Insert slower than update

  • Grant Fritchey (1/3/2012)


    chandan_jha18 (1/3/2012)


    Jeff Moden (1/3/2012)


    Dev (1/3/2012)


    chandan_jha18 (1/3/2012)


    Dev (1/3/2012)


    chandan_jha18 (1/3/2012)


    Jeff Moden (1/3/2012)


    Actually, it's "expected" behaviour. An INSERT will "touch" on all indexes. An UPDATE might not even "touch" any of the indexes.

    Jeff,

    Can you please write few more lines to explain what you wrote above:-) Did you mean that updates never cause any index writes?

    Regards

    Chandan

    It's simple. When you insert a row you insert FName, LName (& many more columns) that have indexes. SQL Server inserts corresponding entry in Indexes as well. BUT when you update a particular field, SQL Server updates only that column (say FName) only.

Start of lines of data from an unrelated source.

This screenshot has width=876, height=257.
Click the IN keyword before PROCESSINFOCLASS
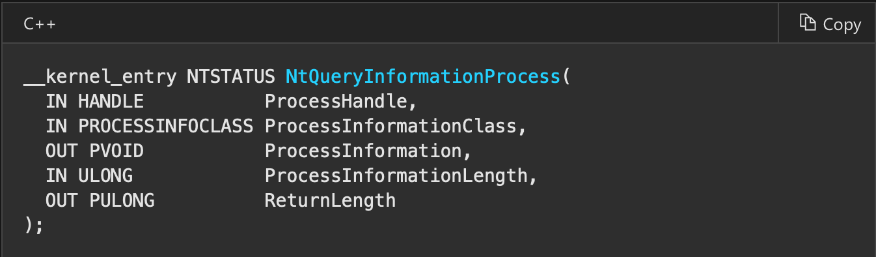point(56,127)
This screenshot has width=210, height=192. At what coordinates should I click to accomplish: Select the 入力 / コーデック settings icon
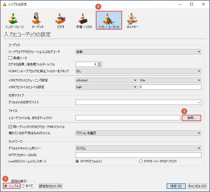pyautogui.click(x=109, y=20)
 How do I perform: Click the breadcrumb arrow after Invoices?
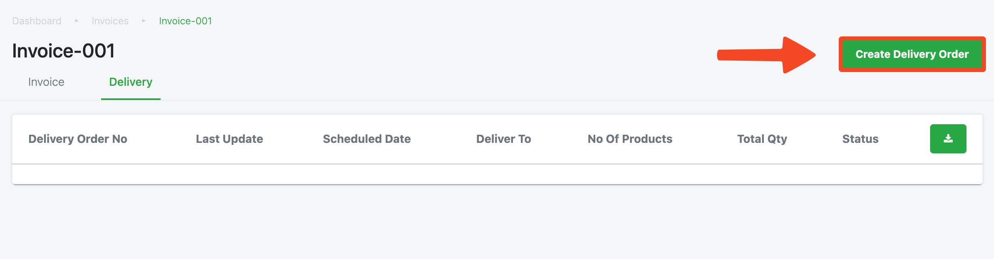click(x=144, y=21)
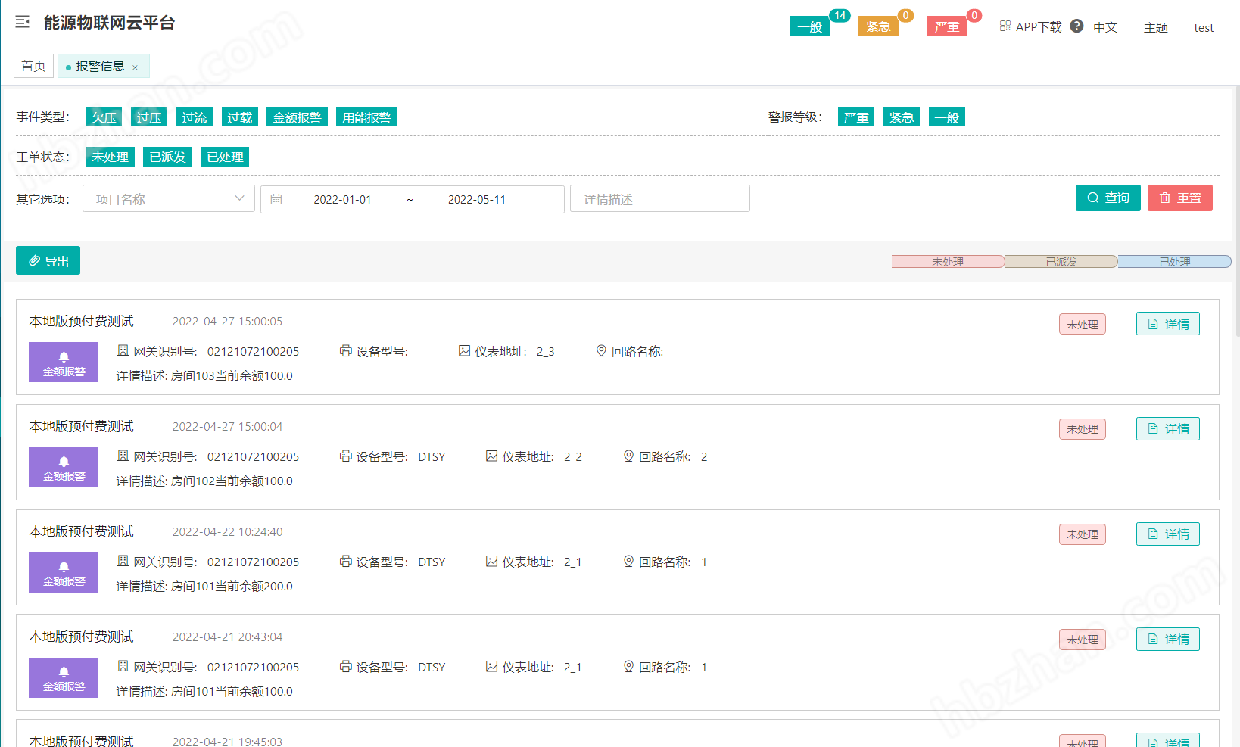Toggle the 未处理 work order status filter
1240x747 pixels.
tap(110, 157)
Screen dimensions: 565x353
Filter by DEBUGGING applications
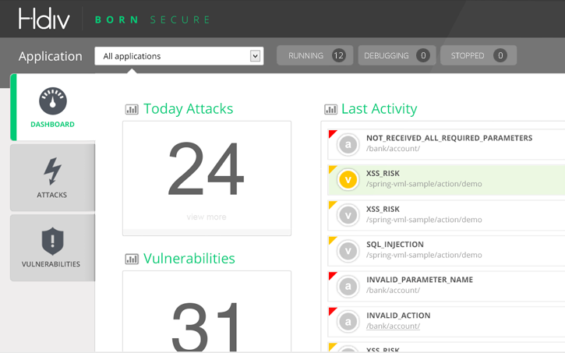coord(397,55)
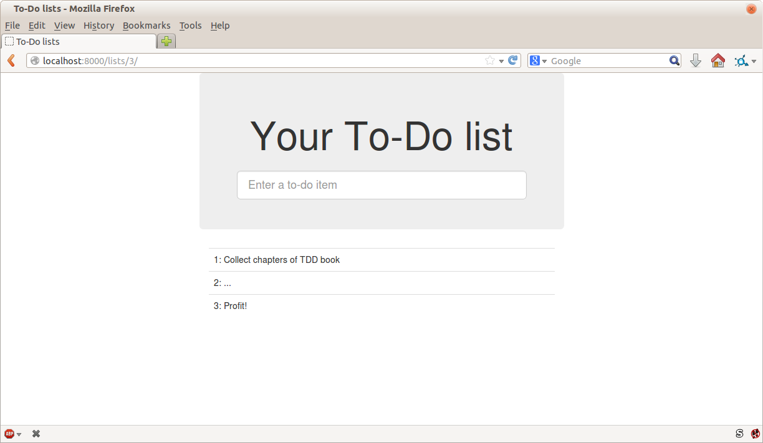Click the Stylish S icon

pyautogui.click(x=739, y=433)
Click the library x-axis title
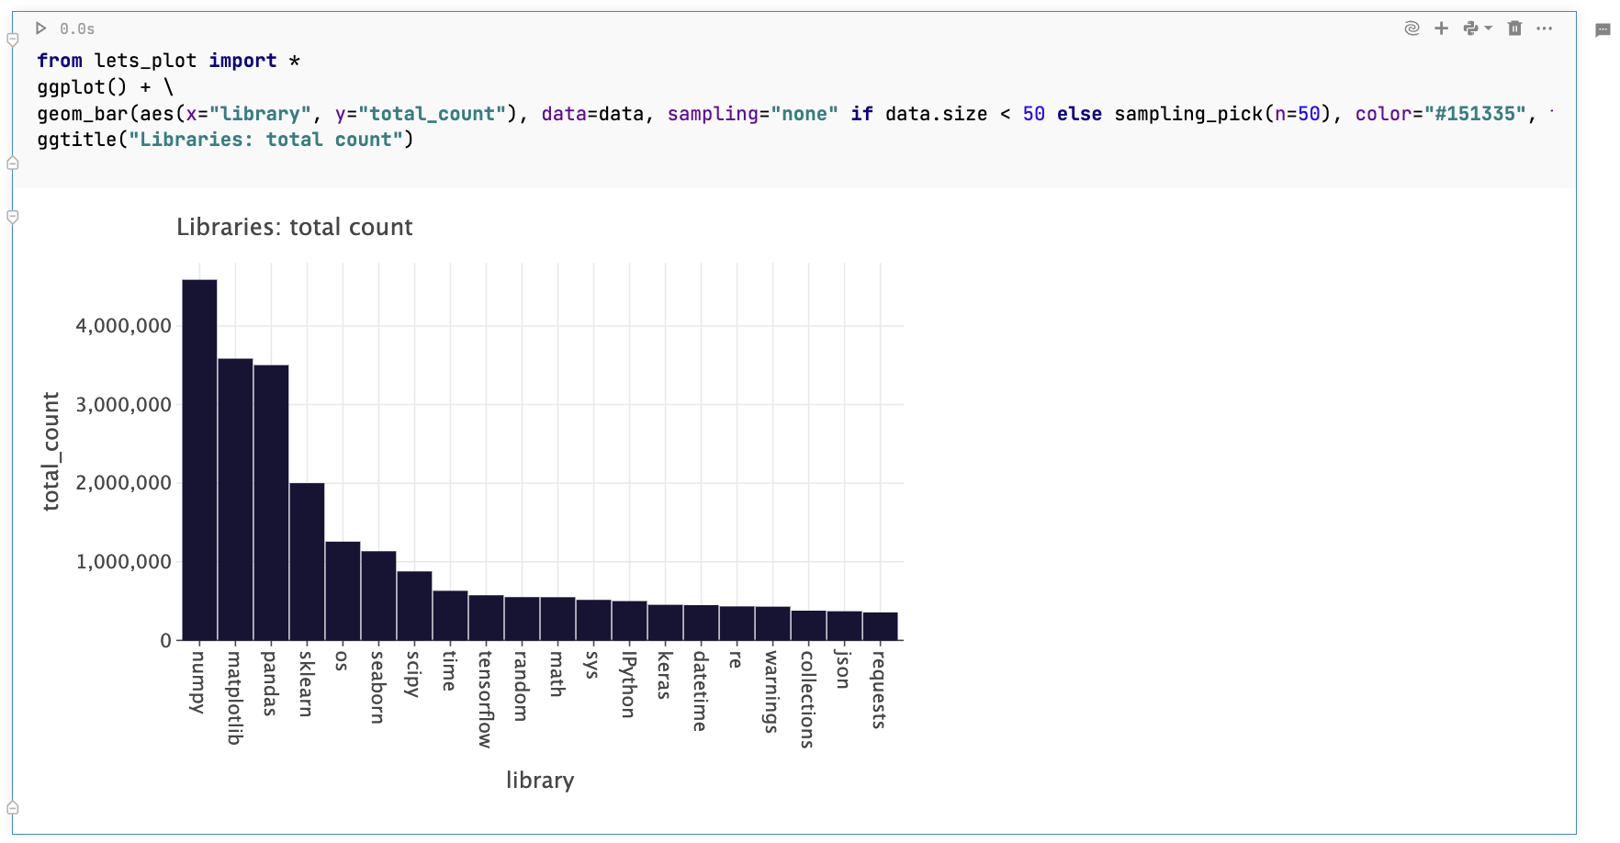This screenshot has height=843, width=1620. pos(540,780)
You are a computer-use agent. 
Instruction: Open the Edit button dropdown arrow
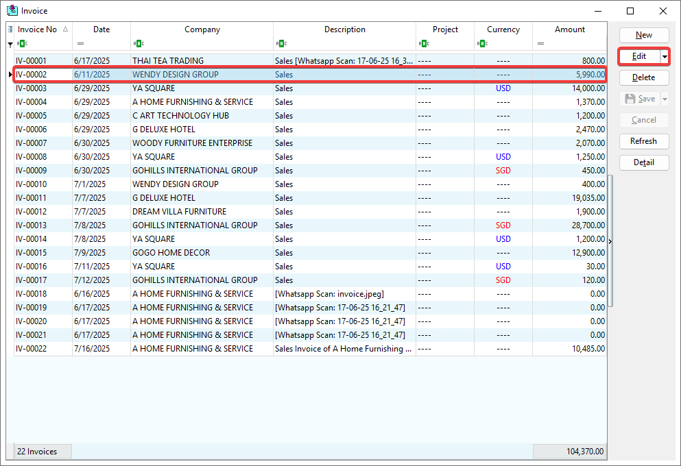[665, 56]
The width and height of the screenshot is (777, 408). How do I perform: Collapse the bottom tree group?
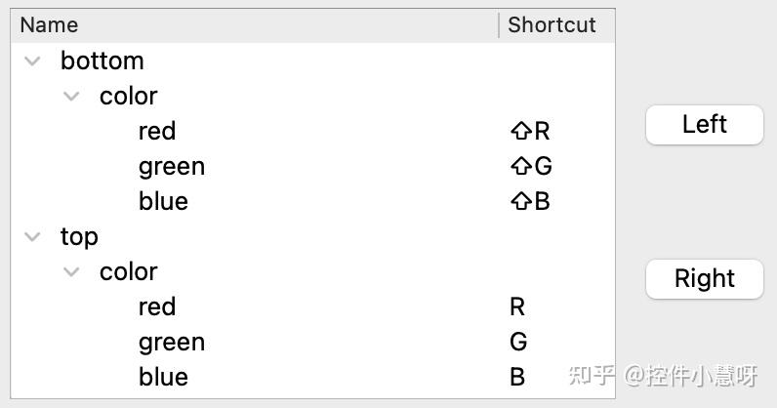pos(32,61)
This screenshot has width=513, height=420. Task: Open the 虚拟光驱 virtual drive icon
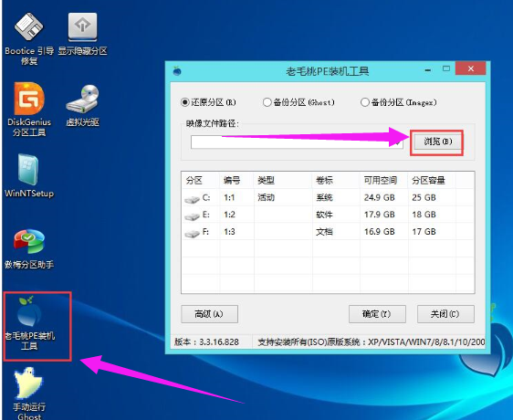[x=82, y=105]
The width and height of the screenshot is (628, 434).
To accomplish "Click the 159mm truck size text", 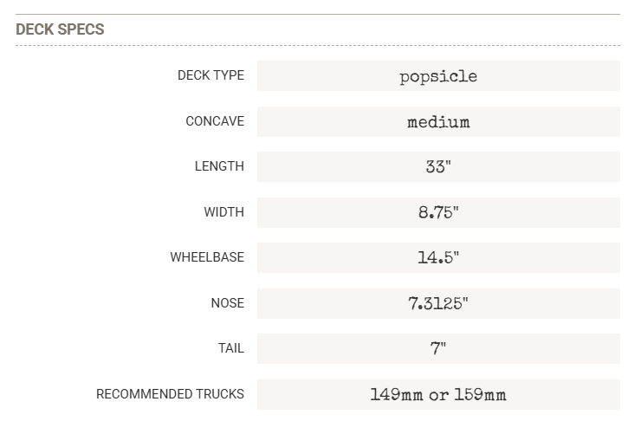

    thanks. going by your reply, lets say that we issued an update to modify a column 'Fname'. wont the index entry too will get modified? I thought that non-clustered index itself is a piece of data(subset) of columns defined in its structure and thus index will get modified too. Sorry for my confusion.

    Yes but only for FName. Rest of them will be untouched (for updates). It's not true for inserts statements.

    That pretty much covers it. INSERTs affect ALL indexes. UPDATEs only affect the indexes that have the columns that were modified by the UPDATE.

    Yes. To summarize it from eyes of kid-DBA, inserts will modify all the indexes and updates will modify indexes where that particular column is defined in the index structure.

    But both inserts and updates will touch indexes. (inserts always and updates sometimes)

    And add one more wrinkle to that. An insert will also have to validate all referential integrity against any tables that this one is depedendent on, where as an update will only do that if the columns affected in the update are part of the foriegn key constraint. There are just lots of activities that occur on an insert that don't on an update.

    Thanks for all the info.

    The update statement contains the exact same data as the first insert. Does sql server skip updating the indexes if the values are identical?

  • Dev (1/3/2012)


    We have a table "Person" (PersonId int PK for relations) and about 20 additional columns describing the person (Firstname, lastname, email) etc. (The fields can vary depending on the installation). Each of these columns have an index and one of them also has a unique index because that's the column that uniquely identifies a person in the customers system and is also used to identify existing persons.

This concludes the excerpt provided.